▶ THE PROBLEM
Count the lines in the material below that contain the string "size", matching case exactly. Reply with the number alone.

++++ SUPPLIED DATA ++++

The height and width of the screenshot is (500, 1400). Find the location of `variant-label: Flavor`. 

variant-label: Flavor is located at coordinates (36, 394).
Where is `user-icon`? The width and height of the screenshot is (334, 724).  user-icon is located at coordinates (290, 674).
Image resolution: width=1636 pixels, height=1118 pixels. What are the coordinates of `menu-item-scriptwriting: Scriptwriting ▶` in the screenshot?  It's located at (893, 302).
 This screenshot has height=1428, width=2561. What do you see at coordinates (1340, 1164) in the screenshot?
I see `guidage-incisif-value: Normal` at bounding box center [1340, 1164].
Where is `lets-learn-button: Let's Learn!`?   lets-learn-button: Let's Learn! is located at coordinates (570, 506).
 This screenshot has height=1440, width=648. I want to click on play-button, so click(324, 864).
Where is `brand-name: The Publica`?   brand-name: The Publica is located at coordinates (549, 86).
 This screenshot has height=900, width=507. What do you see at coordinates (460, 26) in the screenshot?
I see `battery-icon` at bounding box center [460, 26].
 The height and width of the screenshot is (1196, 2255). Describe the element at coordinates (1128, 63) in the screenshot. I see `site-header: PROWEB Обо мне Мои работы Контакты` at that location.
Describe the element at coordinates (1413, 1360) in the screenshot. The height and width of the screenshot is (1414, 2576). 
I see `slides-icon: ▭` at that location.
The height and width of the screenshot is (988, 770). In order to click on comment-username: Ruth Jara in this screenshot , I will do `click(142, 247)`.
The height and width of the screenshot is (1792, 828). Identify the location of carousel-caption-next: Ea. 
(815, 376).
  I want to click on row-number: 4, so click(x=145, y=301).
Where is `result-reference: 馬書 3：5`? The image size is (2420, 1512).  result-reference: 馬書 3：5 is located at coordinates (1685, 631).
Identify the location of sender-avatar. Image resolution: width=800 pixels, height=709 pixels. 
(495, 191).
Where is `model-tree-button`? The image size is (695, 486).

++++

▶ EXERCISE RESPONSE
2